魚介類が豊富で、食べ物がおいしいガリシア州。このワイナリーの白ワインも魚介類との相性抜群!ワインだけでもおいしいですが、食事を引き立ててくれる陰の立役者とでも言えるのがこの「Terras Gauda(テーラス・ガウダ)グループ」のワインです。
今回は、グループ発祥の白ワインのワイナリー「Terras Gauda (テーラス・ガウダ)」について紹介していきます。
ユニークなブドウ畑とブドウの種類
2020年9月18日、午前11時にワイナリー見学が始まりました。1週間程前に予約の電話を入れると、「丁度ブドウの収穫真っ盛りなので、普段見れない光景も見学できますね!」と言われ楽しみにしていました。ただ、雨が降るという天気予報だったのでちょっと心配しましたが、最終的には雨も降らず気持ちの良い一日でした。

▶ [データ一覧]:
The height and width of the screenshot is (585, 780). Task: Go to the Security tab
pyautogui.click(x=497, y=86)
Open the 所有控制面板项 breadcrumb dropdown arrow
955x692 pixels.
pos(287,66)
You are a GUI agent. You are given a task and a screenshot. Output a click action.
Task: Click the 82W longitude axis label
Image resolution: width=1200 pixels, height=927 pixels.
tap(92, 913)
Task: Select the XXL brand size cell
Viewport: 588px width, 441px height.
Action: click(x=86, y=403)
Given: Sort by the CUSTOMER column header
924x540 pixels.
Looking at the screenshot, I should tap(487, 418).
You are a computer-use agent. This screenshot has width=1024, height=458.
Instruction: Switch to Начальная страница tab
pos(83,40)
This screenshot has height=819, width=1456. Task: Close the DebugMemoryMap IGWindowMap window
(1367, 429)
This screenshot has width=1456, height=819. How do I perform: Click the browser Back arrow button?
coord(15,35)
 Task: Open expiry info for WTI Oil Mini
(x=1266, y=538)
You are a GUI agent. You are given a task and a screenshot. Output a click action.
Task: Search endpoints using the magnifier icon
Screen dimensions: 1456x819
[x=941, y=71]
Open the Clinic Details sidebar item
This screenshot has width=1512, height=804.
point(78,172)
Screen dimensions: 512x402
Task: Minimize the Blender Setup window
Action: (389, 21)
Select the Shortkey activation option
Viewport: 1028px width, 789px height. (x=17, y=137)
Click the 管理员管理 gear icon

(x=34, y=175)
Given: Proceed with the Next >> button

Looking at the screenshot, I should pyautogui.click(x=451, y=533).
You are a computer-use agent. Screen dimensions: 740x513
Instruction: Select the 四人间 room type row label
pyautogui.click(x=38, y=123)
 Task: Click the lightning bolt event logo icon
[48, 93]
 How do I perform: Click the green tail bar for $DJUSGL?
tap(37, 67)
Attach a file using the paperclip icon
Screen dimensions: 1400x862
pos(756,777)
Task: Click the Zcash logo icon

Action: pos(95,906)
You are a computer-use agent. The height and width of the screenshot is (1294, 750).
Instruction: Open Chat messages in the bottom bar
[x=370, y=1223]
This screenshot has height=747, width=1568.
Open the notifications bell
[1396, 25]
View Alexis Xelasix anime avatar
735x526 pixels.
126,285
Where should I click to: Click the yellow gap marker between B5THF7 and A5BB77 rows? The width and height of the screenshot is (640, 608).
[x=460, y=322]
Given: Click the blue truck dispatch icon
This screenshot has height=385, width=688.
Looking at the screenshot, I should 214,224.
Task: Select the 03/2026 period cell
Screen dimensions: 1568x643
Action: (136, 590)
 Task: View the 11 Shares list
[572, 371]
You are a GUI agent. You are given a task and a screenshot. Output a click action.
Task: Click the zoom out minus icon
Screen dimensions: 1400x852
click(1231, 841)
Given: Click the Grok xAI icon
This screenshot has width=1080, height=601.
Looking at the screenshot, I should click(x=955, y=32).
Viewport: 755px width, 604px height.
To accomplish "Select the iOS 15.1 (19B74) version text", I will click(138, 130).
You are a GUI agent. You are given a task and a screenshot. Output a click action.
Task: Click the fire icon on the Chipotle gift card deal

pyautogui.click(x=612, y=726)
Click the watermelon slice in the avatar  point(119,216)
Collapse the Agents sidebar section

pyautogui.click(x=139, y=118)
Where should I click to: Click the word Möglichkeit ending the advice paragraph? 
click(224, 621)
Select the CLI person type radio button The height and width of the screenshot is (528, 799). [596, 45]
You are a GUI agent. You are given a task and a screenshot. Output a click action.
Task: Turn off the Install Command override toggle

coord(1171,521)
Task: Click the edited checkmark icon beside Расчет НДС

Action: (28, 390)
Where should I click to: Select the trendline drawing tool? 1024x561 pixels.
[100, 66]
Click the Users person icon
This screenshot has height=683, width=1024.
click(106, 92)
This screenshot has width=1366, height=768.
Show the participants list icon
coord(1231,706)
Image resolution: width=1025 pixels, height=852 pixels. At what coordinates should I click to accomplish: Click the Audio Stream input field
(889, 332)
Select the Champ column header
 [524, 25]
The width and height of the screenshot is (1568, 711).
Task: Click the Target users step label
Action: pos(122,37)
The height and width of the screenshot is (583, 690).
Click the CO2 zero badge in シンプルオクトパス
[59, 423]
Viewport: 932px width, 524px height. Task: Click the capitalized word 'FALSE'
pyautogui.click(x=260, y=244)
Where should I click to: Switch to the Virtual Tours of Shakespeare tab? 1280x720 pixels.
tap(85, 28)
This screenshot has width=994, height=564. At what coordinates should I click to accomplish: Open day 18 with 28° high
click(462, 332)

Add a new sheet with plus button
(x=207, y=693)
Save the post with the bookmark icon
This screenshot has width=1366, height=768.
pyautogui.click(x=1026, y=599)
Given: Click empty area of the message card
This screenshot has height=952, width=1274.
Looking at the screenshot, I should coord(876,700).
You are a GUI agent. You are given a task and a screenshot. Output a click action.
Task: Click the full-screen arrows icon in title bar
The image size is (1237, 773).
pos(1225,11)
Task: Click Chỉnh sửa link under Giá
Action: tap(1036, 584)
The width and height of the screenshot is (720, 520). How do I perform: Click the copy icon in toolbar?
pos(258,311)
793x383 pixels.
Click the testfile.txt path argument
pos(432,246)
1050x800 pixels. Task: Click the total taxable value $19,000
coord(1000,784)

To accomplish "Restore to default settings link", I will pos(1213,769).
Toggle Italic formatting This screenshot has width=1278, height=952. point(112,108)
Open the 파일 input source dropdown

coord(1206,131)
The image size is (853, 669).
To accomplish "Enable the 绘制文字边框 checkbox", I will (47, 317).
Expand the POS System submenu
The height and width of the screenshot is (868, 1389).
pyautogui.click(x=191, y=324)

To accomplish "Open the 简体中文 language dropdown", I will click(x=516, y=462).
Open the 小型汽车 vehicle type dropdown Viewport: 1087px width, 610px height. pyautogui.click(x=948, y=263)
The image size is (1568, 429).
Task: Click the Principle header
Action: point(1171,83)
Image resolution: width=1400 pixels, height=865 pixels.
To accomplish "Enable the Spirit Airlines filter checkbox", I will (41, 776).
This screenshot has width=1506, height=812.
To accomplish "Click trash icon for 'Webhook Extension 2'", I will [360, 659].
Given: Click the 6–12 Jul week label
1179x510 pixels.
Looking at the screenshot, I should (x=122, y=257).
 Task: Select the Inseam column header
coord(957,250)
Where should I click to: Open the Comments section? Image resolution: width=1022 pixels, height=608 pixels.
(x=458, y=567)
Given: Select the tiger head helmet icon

▶ [課題の目標]:
表示テキストを読んで、次の問いに答えてください。
(a) ガリシア州は何が豊富だと書かれていますか。
(b) 今回紹介されている、グループ発祥の白ワインのワイナリーの名前は何ですか。
(c) ワイナリー見学が始まったのは何年何月何日の何時ですか。
データは参照しなくてかまいません。

▶ [想定解答]:
(a) 魚介類
(b) Terras Gauda(テーラス・ガウダ)
(c) 2020年9月18日の午前11時